The name of San Giovanni Battista della Calza complex derives in turn from the monastic order of the Ingesuati, famous for the production of stained glass windows, which since 1529 had its seat in the convent of the square. They were called Fratelli della Calza (literally Brothers of the Sock), because they wore a gray cloak with a long hood that looked like a sock (calza).

A large fresco on the facade of a building in front of the door catches the eye of anyone entering the ancient walls. The work replaced one from 1616, commissioned by the Grand Duke Cosimo II Medici to the painter Giovanni Mannozzi (1592 - 1636), of which only a preparatory drawing remains. The subject of the original work was an allegory of Florence, lady of the Grand Duchy of Tuscany, with the two defeated cities of Siena and Pisa on either side. A self-celebration of the Medici power, a warning for those entering the city.

The fresco, exposed to the elements, had deteriorated over the centuries and was finally severely damaged during the battle of Florence in the summer of 1943.


In 1953, the mayor of Florence announced a competition to paint a new fresco. The work was commissioned to Mario Romoli (1908-1978) and inaugurated in 1955.

Entitled Life in Florence over the centuries, it is divided into two parts, representing two groups of figures.

On the right we find important characters from the past: Dante Alighieri, Masaccio, Leonardo da Vinci (with a white beard), Marsilio Ficino, Girolamo Savonarola (with the Dominican dress), Angelo Poliziano, Lorenzo the Magnificent and Francesco Ferrucci (in armor).

On the left, contemporary artists and writers of the time: Quinto Martini, Luigi Campedelli, Giovanni Papini, Ardengo Soffici, Ottone Rosai, Italo Gamberini, Primo Conti and the same author of the fresco Mario Romoli. Lastly, a bricklayer, a symbol of all the workers who helped rebuild Florence after the destruction of the war.

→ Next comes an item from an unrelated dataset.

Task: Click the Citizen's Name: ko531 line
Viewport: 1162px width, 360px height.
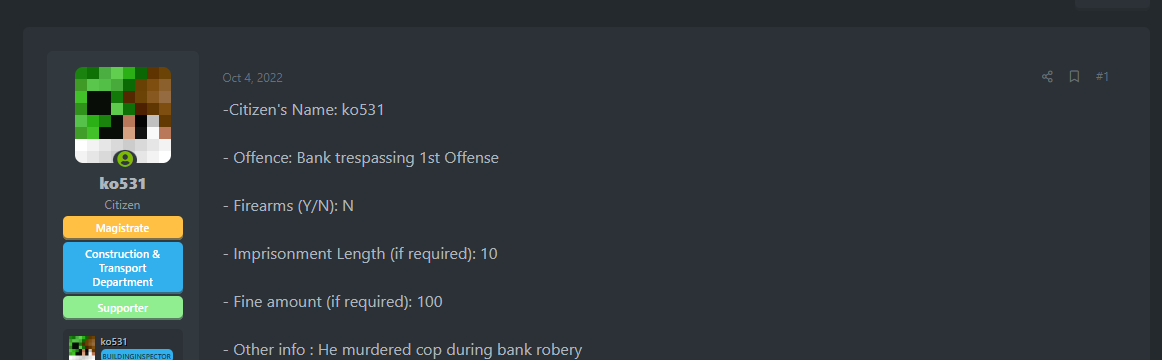Action: point(303,110)
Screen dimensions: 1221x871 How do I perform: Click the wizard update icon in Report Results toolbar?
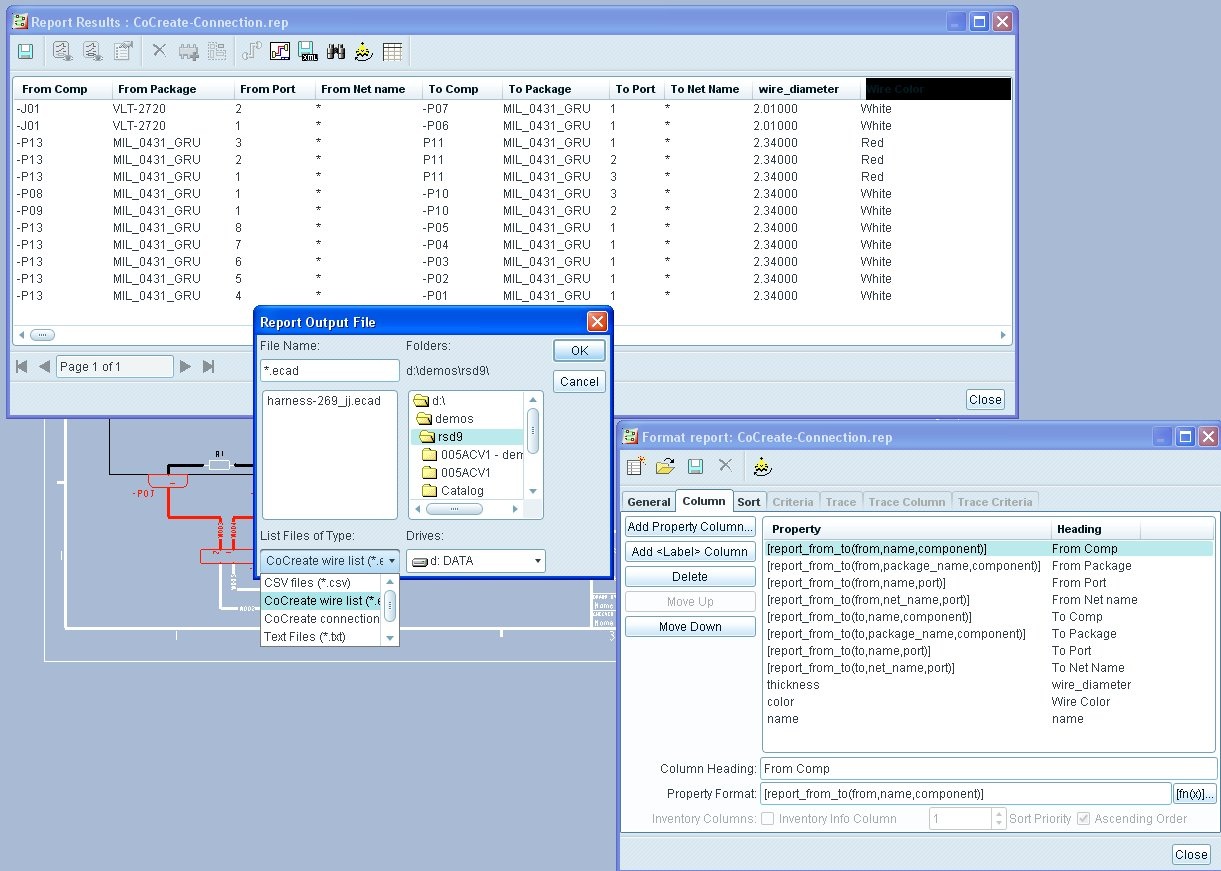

Above the small window that acts as a watershed between ancient and contemporary, the Madonna and St. John the Baptist, protector of the city, or perhaps the archangel Gabriel. Among them the inscription IHS, an ancient abbreviation of Christ.


The rigid and geometric style, the marked outlines and the stylization of the characters make the artwork understandable for everyone and the figures easily recognizable even from a distance.

A contemporary fresco surrounded by medieval walls, a truly unique work in its kind in Florence.